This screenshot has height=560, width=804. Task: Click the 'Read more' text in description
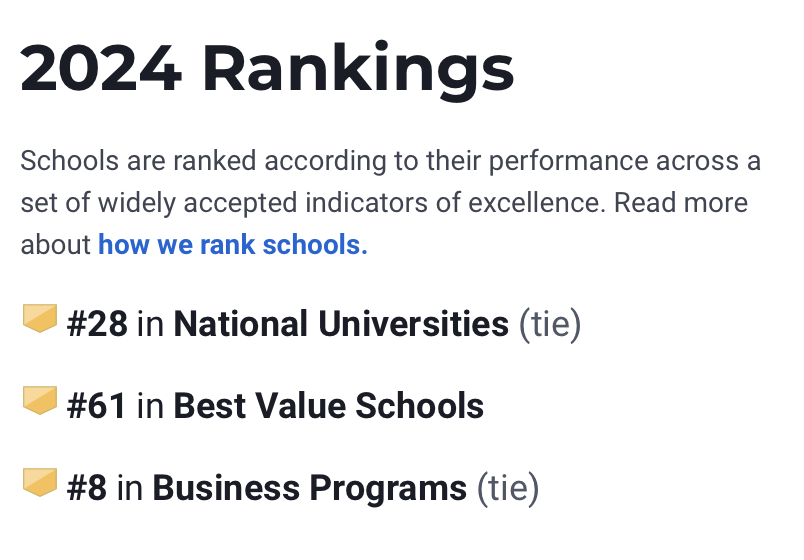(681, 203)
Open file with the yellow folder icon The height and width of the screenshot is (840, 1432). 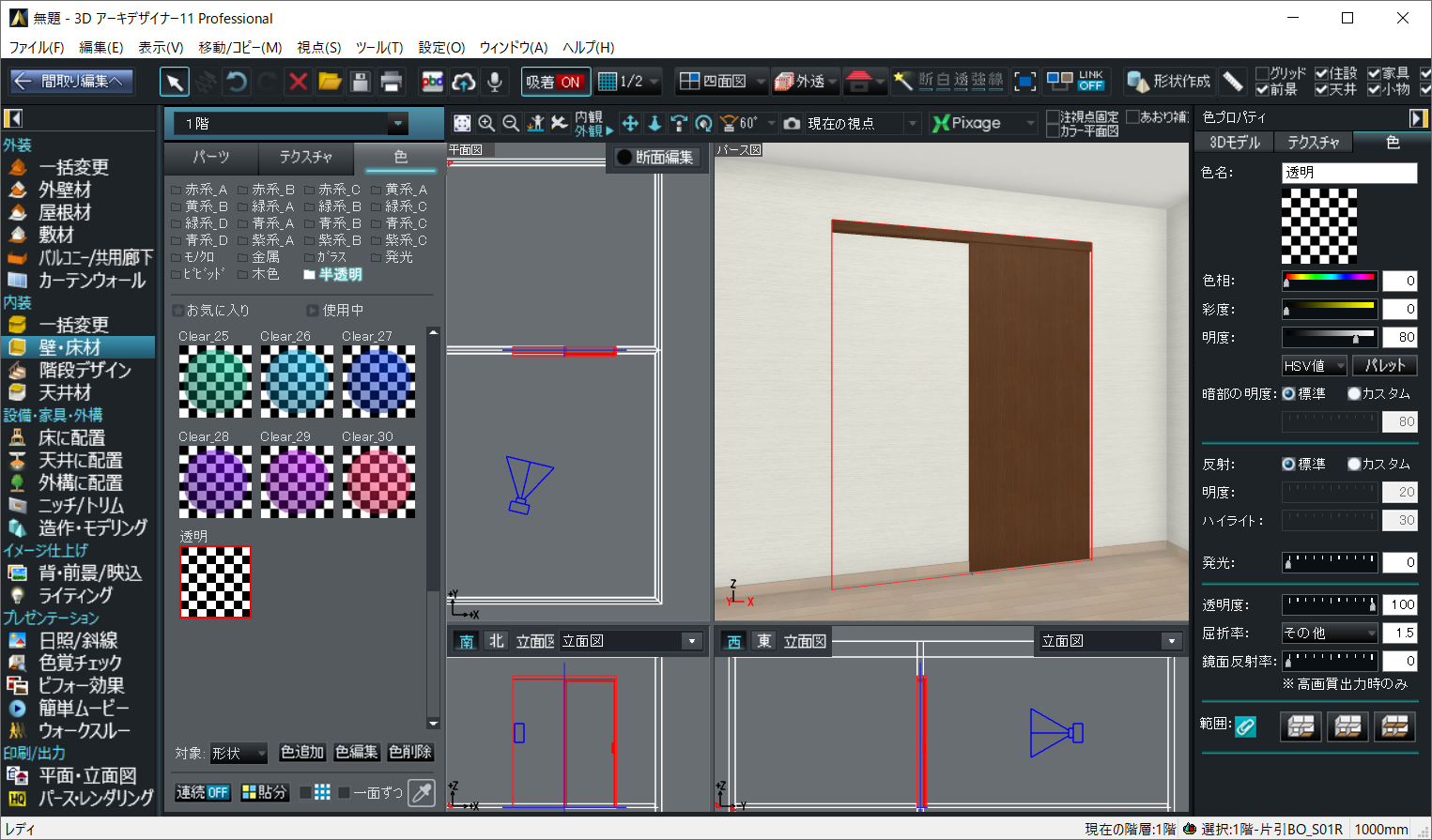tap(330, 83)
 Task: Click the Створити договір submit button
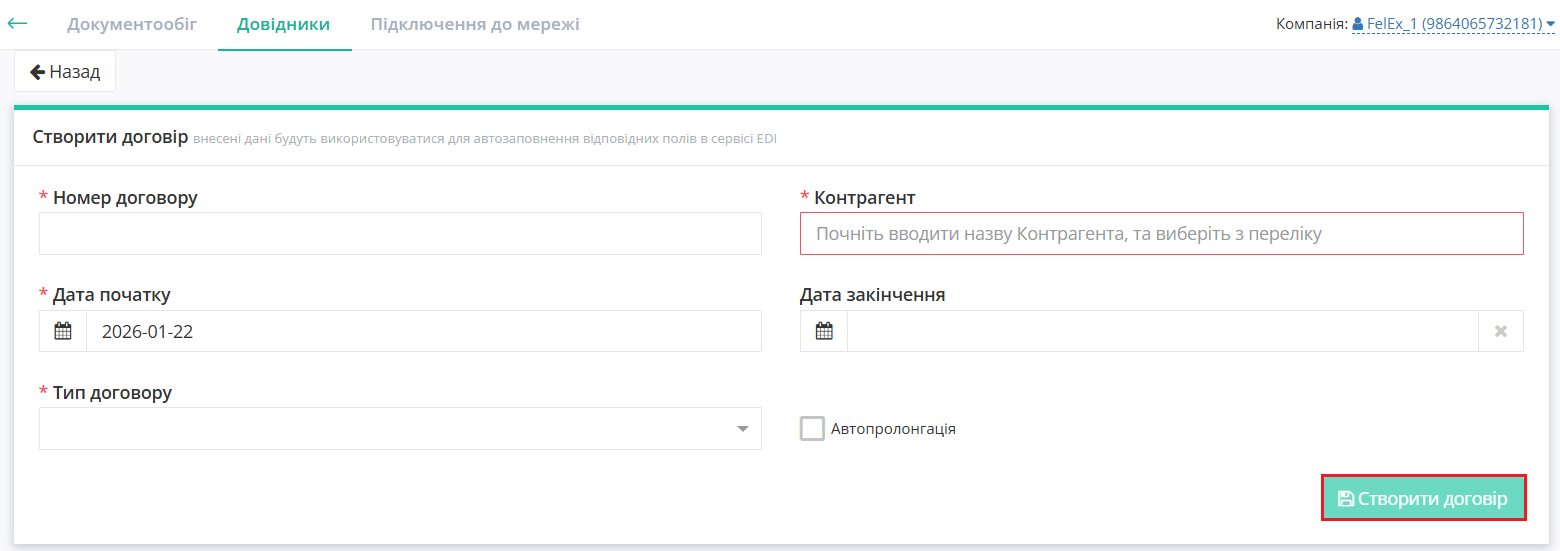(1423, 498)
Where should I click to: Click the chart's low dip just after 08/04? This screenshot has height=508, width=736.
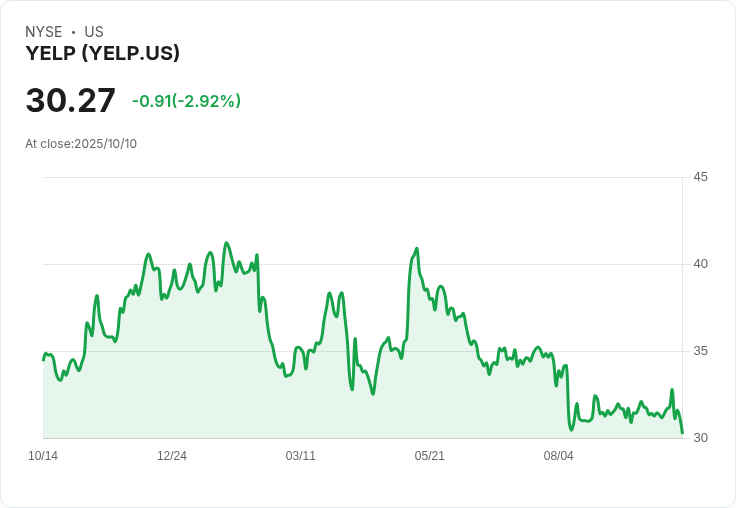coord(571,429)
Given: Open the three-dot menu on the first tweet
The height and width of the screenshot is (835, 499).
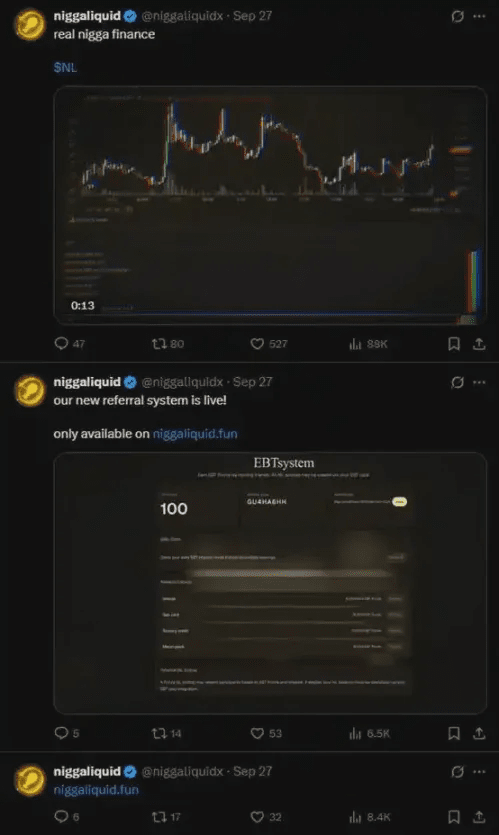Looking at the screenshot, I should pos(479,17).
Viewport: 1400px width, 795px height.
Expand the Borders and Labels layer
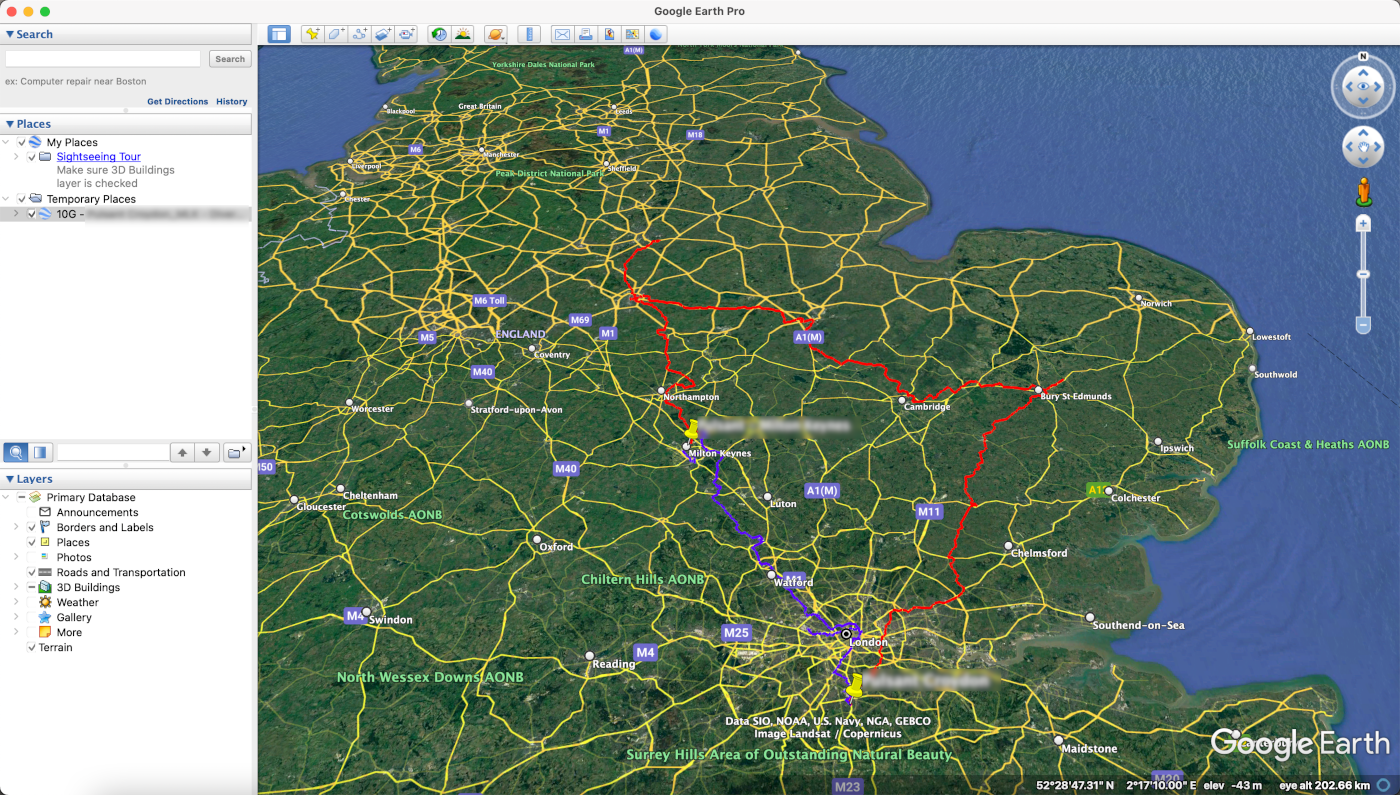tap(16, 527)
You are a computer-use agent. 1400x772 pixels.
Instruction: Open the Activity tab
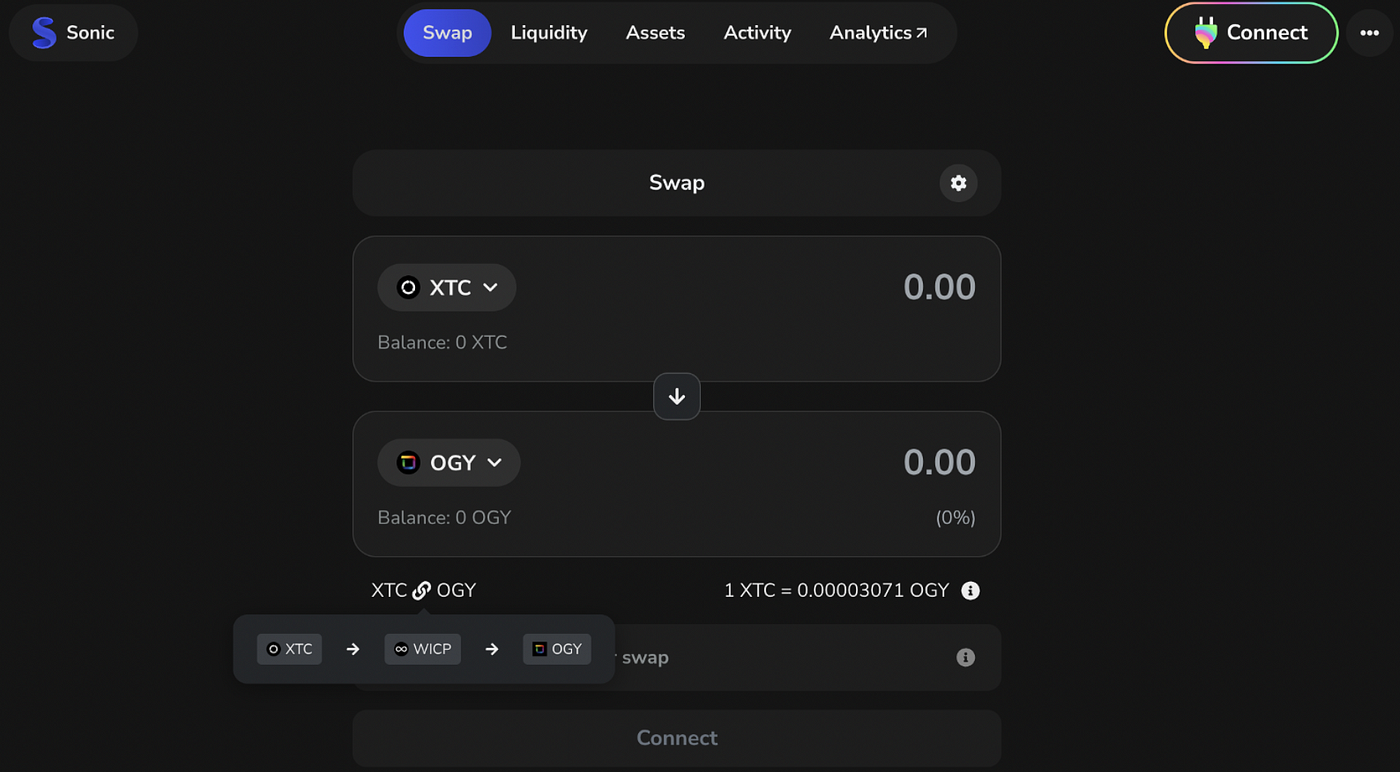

◆ **Work to be completed**:
Pictures excluded, return exactly the lines from the one with "Task: Click the Створити" through the final line of the entries above, both included.

◆ **Exercise solution**:
 Task: Click the Створити договір submit button
(1423, 498)
Where should I click to: Click the chart's low dip just after 08/04? This screenshot has height=508, width=736.
coord(571,429)
Given: Open the three-dot menu on the first tweet
The height and width of the screenshot is (835, 499).
Looking at the screenshot, I should pos(479,17).
Viewport: 1400px width, 795px height.
Expand the Borders and Labels layer
tap(16, 527)
You are a computer-use agent. 1400x772 pixels.
Instruction: Open the Activity tab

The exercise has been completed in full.